With these and other strands of evangelical Christianity, "sometimes the most visible and those who shout the loudest are considered the core," said Bishop C. Milton Grannum, minister of New Covenant Church of Philadelphia, most of whose 3,000 members are African American. "But there are thousands of African American and Hispanic churches that are evangelical, and they should not feel threatened by the fact that they are not as visible."

Black evangelicals are often "charismatics," a trait shared with Pentecostals and many other evangelicals. Charismatics believe the active influence of the Holy Spirit is evident in such practices as faith healing and speaking in tongues.

Despite a common ground of Scripture and tradition, various evangelical congregations often inhabit parallel universes, with different priorities, experiences and politics.

"There's a difference in the way we identify politically because there is a difference in the way we identify, period," said Grannum of black evangelicals. "We have had totally different experiences... . The church reflects the larger community."

Edmund Gibbs, a professor at Fuller Theological Seminary in Pasadena, Calif., said the popularity of right-wing politics is overstated.

"Many of us who consider ourselves to be evangelical Christians would want to distance ourselves from that kind of alignment," said Gibbs, an Episcopalian. "And it is very much an American thing; most evangelicals in Europe would distance themselves from the politics associated with evangelicals in the United States."

Haggard said his mission is to broaden the movement's base and its vision.

"My role is to help the various members of the body to respect each other and work together... to make life better for everybody."

Many Faces of Evangelicalism

Fundamentalists: They reject the theory of evolution, believe in the literal accuracy of the Bible, regard Catholics as non-Christians, and believe in separating themselves from the secular world. They do not seek to change the culture through legislation. The number of fundamentalists "is very small," said Jonathan Pait, spokesman for Bob Jones University, a fundamentalist college in Greenville, S.C. Larry Eskridge, associate director of the Institute for the Study of American Evangelicals at Wheaton College, estimates the number at "several million."

Traditionalists: They are characterized by efforts to maintain traditional beliefs and practices in the face of a changing society. Predominantly Republican (70 percent, compared with 10 percent independent and 20 percent Democrat), this group of white Protestants, with well-developed conservative political connections and ambitions, is closest to the popular notion of the "religious right." They represent about 12.6 percent of the population, or about 28 million adults, according to last year's National Survey of Religion and Politics by the Bliss Institute of the University of Akron.

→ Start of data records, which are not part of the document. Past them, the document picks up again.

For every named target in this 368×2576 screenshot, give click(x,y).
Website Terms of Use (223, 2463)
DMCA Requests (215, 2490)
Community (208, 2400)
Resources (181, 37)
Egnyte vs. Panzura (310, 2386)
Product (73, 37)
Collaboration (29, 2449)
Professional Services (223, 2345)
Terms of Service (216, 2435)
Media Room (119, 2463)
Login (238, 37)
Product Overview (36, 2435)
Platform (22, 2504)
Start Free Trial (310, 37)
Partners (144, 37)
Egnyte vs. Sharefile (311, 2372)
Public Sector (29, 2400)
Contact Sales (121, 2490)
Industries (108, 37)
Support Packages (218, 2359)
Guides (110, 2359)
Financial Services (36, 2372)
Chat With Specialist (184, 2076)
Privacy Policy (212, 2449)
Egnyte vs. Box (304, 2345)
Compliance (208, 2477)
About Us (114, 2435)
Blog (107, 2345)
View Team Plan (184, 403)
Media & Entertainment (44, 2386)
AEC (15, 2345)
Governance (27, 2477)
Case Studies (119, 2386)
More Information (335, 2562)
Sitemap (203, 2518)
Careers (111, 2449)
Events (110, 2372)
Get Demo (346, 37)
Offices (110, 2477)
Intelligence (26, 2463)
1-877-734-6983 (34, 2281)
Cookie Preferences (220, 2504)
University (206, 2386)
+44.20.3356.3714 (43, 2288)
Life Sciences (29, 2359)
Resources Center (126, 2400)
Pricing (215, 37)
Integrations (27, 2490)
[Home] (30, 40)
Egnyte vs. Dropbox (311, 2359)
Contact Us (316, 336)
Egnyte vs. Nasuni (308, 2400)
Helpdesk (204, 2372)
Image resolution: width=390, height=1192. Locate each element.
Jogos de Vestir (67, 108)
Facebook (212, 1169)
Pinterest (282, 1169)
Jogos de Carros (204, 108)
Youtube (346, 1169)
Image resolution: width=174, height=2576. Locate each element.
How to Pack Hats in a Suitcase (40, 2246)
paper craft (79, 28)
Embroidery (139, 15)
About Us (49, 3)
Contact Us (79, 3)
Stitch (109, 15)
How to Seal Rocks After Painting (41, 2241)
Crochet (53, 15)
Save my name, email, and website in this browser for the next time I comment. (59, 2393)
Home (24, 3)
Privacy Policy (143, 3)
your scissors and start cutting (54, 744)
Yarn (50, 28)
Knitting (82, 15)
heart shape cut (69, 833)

Centrists and modernists: They are less tradition-oriented and more willing to adapt their beliefs and practices. They are more likely to identify themselves as Democrats or independents than as Republicans. They represent about 13.7 percent of the population, according to the Bliss survey, about 30 million people.

Black evangelicals: Most of the nation's 21 million black Protestants fit the evangelical definition, but their politics are the reverse of the white traditionalists: 71 percent identify themselves as Democrats and 11 percent as Republicans, according to the Bliss survey.

Hispanic evangelicals: Many of the six million Hispanic Protestants are converts from Catholicism, and they skew slightly toward Democratic politics.

Catholic evangelicals: This counterintuitive term identifies Roman Catholics who embrace much of the public-witness style of evangelical Protestants. "They have the fire and zeal usually associated with evangelicals," said William Portier, a religious studies professor at the University of Dayton and the author of the recent essay, "Here Come the Evangelical Catholics." Portier estimates the number of evangelical Catholics at 10 percent to 20 percent of the under-40 Catholic population.